Wednesday, May 21, 2008

And then there is the matter of your schooling

The Melbourne thing. School scrambles start at 1, that is, if parents want to have options at 12.

This is an intractibly difficult question for us. Beloved and I both had lousy experiences of school, and I struggle with the impression nearly all of them are big old industrial institutions peddling mediocrity while lining up the next generation of worker bees.

We both prefer the idea of public. Neither of us has many good memories of our experiences at the tail end of school where we were bundled off to toffhouses. And there is the ideological ideal of giving all kids a similar basis to start off in life.

But education for its own sake is not prized in Australia and we simply don't trust providence to ensure our nearest school will give Bear a good grounding in literature, music and art, the sciences and history. In fact it appears optional for primary schools to even offer another language.

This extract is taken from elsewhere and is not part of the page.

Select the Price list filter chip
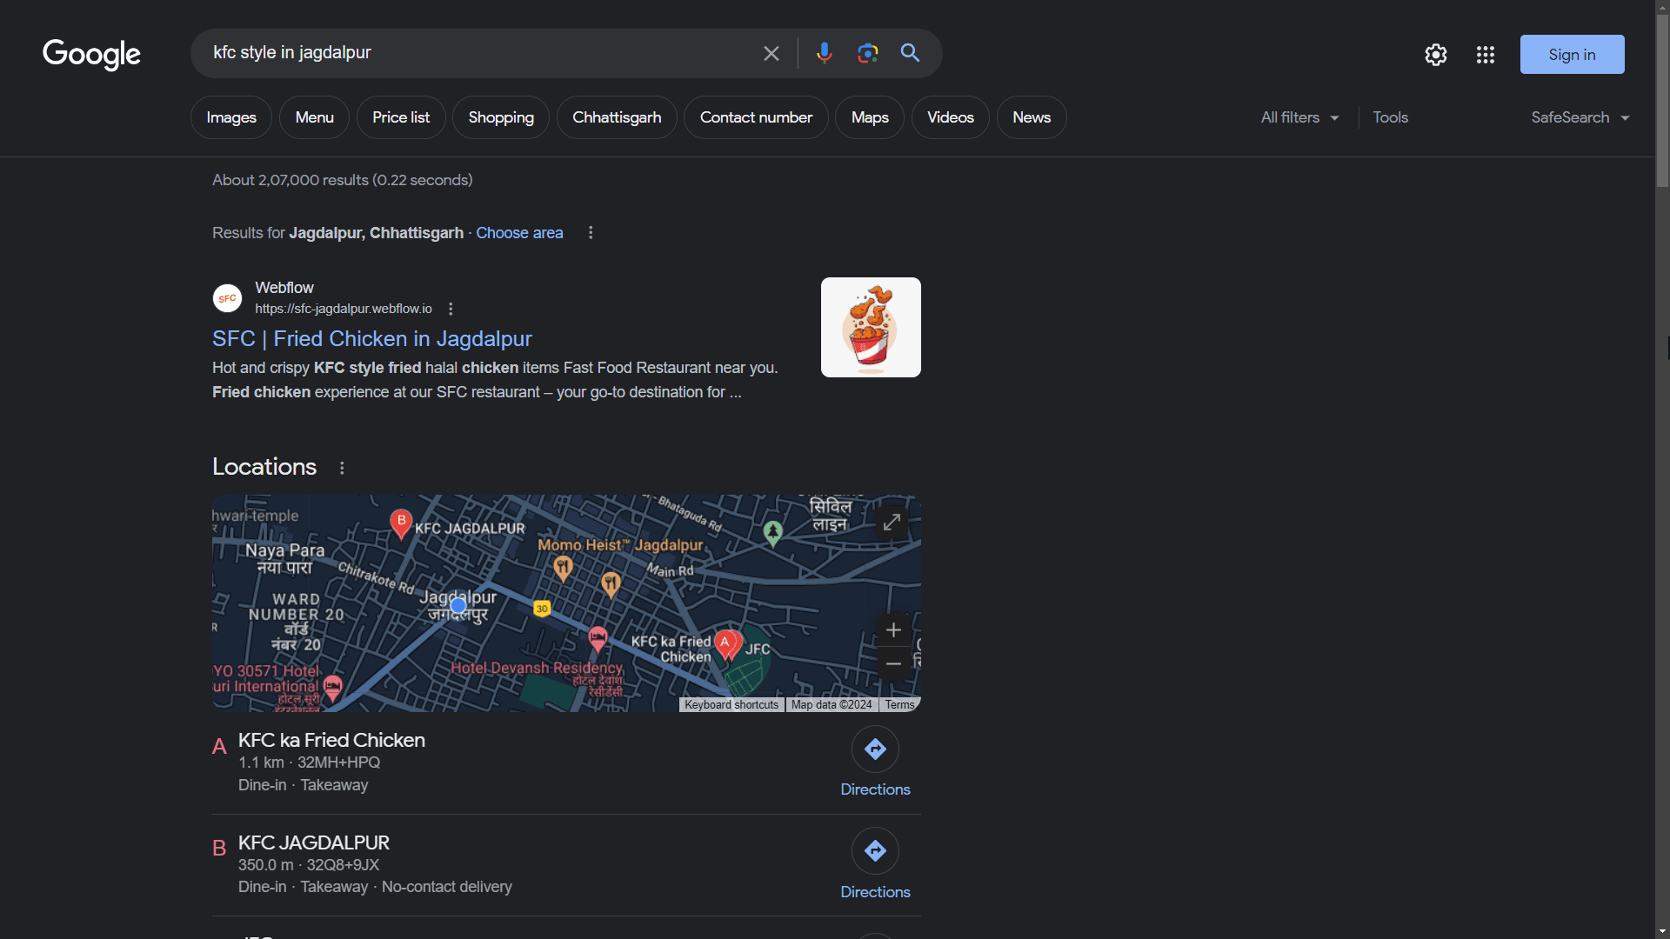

Beloved got sent to boarding school in part because music wasn't properly taught at her public school. At my cheapo catholic school history was poor, while the arts generally were all but non-existent. And uniqueness was never prized, always hammered back into place.

The toff schools weren't much better, especially not on the last point. And then there was the childish nastiness they inculcated, whether by subtle intent or effect- too many brats, too many parents who couldn't care if the entire world died tomorrow as long as they have a beemer.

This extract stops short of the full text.